Ehemalige Luftgrenzwerte für erbgutverändernde und krebserzeugende Stoffe

Für krebserzeugende Substanzen mit unbekanntem Wirkmechanismus oder direkt gentoxisch wirkende Stoffe ist es oft nicht möglich, einen arbeitsmedizinisch-toxikologisch begründeten Schwellenwert abzuleiten, der als Basis für einen Luftgrenzwert dienen könnte. Als Instrument der Risikominimierung waren deshalb vom AGS nach umfangreichen Recherchen zur Expositionssituation bei Herstellern und Verwendern über viele Jahre Luftgrenzwerte für solche Substanzen vorgeschlagen worden, die sich überwiegend am Stand der Technik orientierten.

Falls es sich um krebserzeugende oder erbgutverändernde Stoffe der heutigen Kategorien 1A oder 1B handelte (nachgewiesenermaßen krebserzeugend oder erbgutverändernd beim Menschen oder im Tierexperiment), wurden nach dem Stand der Technik aufgestellte Luftgrenzwerte "Technische Richtkonzentrationen" (TRK) genannt. Die vom AGS nach dem Stand der Technik aufgestellten Luftgrenzwerte für Stoffe der heutigen Kategorie 2 fanden dagegen als Maximale Arbeitsplatzkonzentration (MAK) Eingang in die TRGS 102 bzw. 900.

Die Begründungspapiere zu diesen technischen Luftgrenzwerten waren ursprünglich im Anhang der TRGS 102 [2] abgedruckt. Im Jahr 1997 wurden sie in die alte TRGS 901 (inzwischen aufgehoben) überführt. Auch wenn es sich um technikbasierte Luftgrenzwerte handelt, wurde in den Dokumenten fast immer auf arbeitsmedizinische und toxikologische Erfahrungen eingegangen.

Da in den Geltungsbereich der aktuellen Gefahrstoffverordnung nur gesundheitsbasierte Arbeitsplatzgrenzwerte fallen, finden sich in der gültigen TRGS 900 keine Luftgrenzwerte mehr, die nach dem Stand der Technik aufgestellt wurden.
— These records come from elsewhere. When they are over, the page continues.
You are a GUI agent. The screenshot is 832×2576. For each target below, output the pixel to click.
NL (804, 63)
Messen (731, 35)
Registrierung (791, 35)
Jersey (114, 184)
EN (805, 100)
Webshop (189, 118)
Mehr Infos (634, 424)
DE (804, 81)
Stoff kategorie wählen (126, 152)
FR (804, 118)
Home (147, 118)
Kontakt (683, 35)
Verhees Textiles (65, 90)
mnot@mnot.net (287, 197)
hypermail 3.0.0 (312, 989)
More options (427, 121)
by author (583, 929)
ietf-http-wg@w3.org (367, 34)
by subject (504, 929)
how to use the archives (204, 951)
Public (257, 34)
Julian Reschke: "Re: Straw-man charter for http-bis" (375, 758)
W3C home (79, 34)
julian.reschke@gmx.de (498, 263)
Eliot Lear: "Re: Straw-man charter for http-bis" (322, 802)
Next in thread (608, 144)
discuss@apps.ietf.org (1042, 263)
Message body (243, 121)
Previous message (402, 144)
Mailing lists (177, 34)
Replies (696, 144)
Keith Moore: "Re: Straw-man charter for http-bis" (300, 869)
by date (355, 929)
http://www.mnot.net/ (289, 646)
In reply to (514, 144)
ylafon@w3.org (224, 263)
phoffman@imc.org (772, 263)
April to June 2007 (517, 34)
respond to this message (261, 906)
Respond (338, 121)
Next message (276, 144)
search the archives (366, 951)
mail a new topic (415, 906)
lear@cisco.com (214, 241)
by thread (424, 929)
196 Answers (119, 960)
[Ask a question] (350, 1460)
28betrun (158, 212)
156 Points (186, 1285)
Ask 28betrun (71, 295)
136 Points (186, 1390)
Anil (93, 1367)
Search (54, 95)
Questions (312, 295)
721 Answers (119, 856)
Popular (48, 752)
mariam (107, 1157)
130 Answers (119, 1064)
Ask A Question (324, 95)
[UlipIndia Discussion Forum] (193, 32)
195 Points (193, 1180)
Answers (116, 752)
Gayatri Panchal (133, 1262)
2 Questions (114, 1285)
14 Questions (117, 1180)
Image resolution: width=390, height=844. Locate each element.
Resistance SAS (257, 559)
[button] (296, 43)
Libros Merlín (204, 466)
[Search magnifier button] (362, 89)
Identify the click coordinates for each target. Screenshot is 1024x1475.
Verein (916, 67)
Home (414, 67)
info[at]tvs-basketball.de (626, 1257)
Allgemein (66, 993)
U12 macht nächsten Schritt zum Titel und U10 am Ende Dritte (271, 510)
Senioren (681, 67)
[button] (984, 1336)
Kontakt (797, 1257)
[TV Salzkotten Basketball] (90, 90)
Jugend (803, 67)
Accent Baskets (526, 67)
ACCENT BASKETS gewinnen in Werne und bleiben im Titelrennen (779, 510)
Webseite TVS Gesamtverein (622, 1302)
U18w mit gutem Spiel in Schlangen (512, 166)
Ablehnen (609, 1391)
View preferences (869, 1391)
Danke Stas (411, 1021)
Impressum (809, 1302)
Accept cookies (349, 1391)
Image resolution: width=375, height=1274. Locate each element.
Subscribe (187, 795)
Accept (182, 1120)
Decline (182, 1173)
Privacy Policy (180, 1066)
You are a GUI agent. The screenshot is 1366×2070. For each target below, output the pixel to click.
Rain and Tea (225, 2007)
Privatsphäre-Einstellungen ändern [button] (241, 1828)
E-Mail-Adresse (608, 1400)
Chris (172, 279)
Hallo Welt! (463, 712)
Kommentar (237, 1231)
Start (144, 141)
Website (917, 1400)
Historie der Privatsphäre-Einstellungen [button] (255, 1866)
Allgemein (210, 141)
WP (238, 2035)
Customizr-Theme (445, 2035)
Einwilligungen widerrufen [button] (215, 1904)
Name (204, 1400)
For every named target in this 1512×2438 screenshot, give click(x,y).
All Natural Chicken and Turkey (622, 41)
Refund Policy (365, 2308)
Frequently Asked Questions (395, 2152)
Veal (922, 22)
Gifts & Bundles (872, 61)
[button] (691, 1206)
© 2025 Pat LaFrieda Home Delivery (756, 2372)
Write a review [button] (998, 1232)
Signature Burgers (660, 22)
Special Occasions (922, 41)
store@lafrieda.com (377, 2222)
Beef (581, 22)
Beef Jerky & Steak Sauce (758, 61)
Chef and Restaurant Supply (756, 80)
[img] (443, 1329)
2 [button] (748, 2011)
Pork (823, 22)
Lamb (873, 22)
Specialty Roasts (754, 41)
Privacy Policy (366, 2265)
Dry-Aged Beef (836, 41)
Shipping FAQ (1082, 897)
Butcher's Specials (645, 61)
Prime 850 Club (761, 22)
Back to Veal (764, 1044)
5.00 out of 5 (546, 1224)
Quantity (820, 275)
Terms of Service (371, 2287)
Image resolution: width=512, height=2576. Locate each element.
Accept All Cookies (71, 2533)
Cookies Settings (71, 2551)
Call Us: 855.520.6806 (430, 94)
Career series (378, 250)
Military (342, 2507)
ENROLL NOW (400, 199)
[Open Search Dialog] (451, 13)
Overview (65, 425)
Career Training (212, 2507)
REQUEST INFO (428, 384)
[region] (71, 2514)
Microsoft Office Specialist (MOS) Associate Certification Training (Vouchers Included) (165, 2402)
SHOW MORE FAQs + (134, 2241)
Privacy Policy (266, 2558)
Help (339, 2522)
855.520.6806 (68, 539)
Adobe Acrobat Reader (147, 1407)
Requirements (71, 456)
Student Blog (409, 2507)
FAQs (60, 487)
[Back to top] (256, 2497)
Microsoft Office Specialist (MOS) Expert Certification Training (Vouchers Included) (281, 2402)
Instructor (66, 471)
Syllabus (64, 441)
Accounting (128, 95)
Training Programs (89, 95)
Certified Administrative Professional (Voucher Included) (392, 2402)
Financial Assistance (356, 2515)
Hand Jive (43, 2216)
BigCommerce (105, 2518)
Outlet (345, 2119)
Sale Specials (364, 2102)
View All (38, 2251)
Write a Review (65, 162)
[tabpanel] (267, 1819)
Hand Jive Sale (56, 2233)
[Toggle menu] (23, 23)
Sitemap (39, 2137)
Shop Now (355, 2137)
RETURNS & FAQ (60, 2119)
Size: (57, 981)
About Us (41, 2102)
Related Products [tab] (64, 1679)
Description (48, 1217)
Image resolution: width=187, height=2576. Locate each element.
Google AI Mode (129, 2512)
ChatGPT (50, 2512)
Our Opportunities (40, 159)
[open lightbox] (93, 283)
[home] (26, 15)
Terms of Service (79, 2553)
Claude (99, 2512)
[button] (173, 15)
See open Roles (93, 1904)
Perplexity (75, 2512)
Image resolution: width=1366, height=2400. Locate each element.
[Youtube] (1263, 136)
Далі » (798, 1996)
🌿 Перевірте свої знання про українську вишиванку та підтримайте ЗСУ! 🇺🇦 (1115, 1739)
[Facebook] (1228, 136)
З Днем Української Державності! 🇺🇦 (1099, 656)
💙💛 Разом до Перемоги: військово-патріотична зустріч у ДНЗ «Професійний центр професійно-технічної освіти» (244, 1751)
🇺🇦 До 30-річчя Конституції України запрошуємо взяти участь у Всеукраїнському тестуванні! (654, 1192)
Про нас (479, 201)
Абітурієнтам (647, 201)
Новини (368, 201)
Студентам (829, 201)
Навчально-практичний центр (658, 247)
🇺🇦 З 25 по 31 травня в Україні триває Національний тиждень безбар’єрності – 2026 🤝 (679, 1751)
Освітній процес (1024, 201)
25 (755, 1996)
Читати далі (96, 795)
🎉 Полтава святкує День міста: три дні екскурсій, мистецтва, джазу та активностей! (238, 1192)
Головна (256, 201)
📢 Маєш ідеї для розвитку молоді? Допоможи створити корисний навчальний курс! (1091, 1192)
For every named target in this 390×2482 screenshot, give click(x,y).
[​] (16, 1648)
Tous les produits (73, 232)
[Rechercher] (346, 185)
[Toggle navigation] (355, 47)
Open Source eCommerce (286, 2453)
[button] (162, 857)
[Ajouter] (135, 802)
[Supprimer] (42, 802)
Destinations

Luftgrenzwerte oberhalb der toxikologischen Wirkschwelle

Es kann vorkommen, dass für einen bestimmten Stoff ein sehr gut fundierter gesundheitsbasierter Luftgrenzwert-Vorschlag zur Verfügung steht, dessen Einhaltung am Arbeitsplatz aber nicht oder nur durch unzumutbaren Aufwand gewährleistet werden kann. In einem solchen Fall konnte sich der AGS früher für einen höheren Grenzwert entscheiden. Solche Szenarien stellten jedoch quantitativ vernachlässigbare Ausnahmen dar; meistens konnten derartige Probleme im Dialog mit den Sozialpartnern durch eine zeitbefristete Anhebung des Luftgrenzwertes gelöst werden. Zielgröße war stets die toxikologische Wirkschwelle. Mit den Daten aus Arbeitsplatzmessprogrammen unterfütterte Begründungsdokumente wurden in die alte TRGS 901 eingestellt. Unter dem Regime der jetzigen Gefahrstoffverordnung sind solche technisch begründeten Abweichungen vom toxikologisch abgeleiteten Grenzwert nicht mehr möglich.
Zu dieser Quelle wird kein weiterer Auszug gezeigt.